The situation after the Depression and World War II has been a sharp reversal. Standards of living continued to be relatively high, as indicated for instance by the fact that life expectancy in the late seventies was still in the same range as in the United States and Europe, or that enrollment in higher education was higher in the mid-sixties than in any European nation except the Netherlands. But well-being was deteriorating or remaining stagnant in many areas, while European and other Latin American countries continued improving theirs.

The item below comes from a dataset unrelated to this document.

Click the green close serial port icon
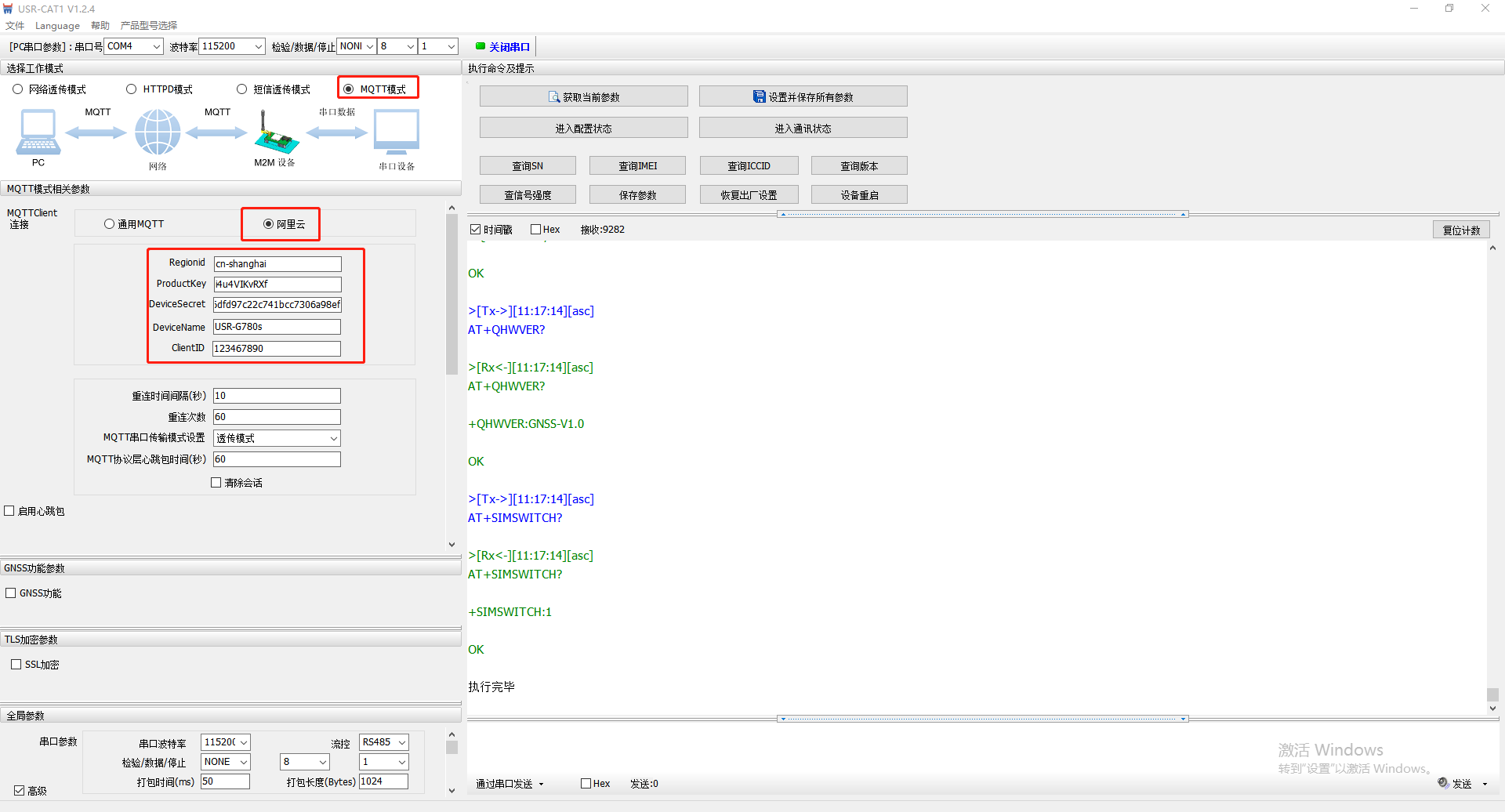 coord(481,46)
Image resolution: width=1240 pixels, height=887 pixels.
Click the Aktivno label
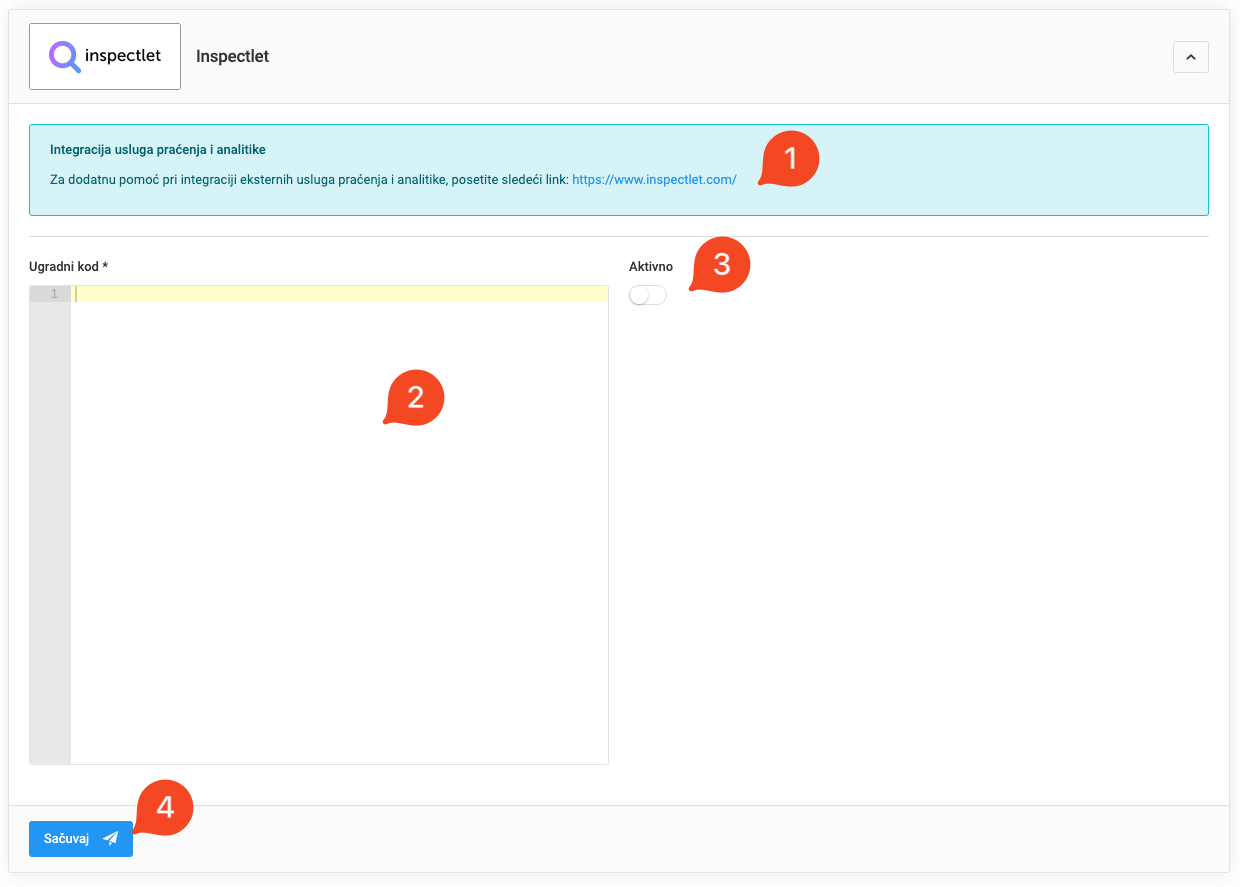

Steady economic growth came to a halt after a spectacular upsurge immediately after World War II. The per capita GDP grew at an annual rate of only 0.9 percent in the fifties, jumped to 2.8 percent in the sixties and 2.3 percent in the first half of the seventies, fell to almost zero (0.3 percent) during the rest of the decade, and was negative in the early eighties. Argentina was not literally stagnant after World War II, but its economy was characterized by sharp fluctuations — stop-go cycles — so that "good" and "bad" years almost cancelled each other out. The growth rate of the per capita GDP in the period 1950-83 was about 1 percent. The significance of this sluggishness is apparent when the Argentine performance is compared to that of other nations. Argentina slipped: its development, as measured by per capita product, is now closer to Latin American levels than it is to European or those of "new" countries. If in 1913, as Table 1.1 shows, Argentine per capita product was comparable to that of Switzerland, twice as large as that of Italy, and almost half that of Canada, in 1978 the corresponding proportions were less than one sixth, half, and one fifth. The contrast with Japan, the other country whose development economic theory could not understand, is dramatic: the Argentine per capita product, which was over five times that of Japan around World War I, and almost three times larger in the late fifties, was just one fourth in the early eighties. Further, the gap that separated Argentina from Brazil or Mexico in the late fifties was reduced by half in the late seventies.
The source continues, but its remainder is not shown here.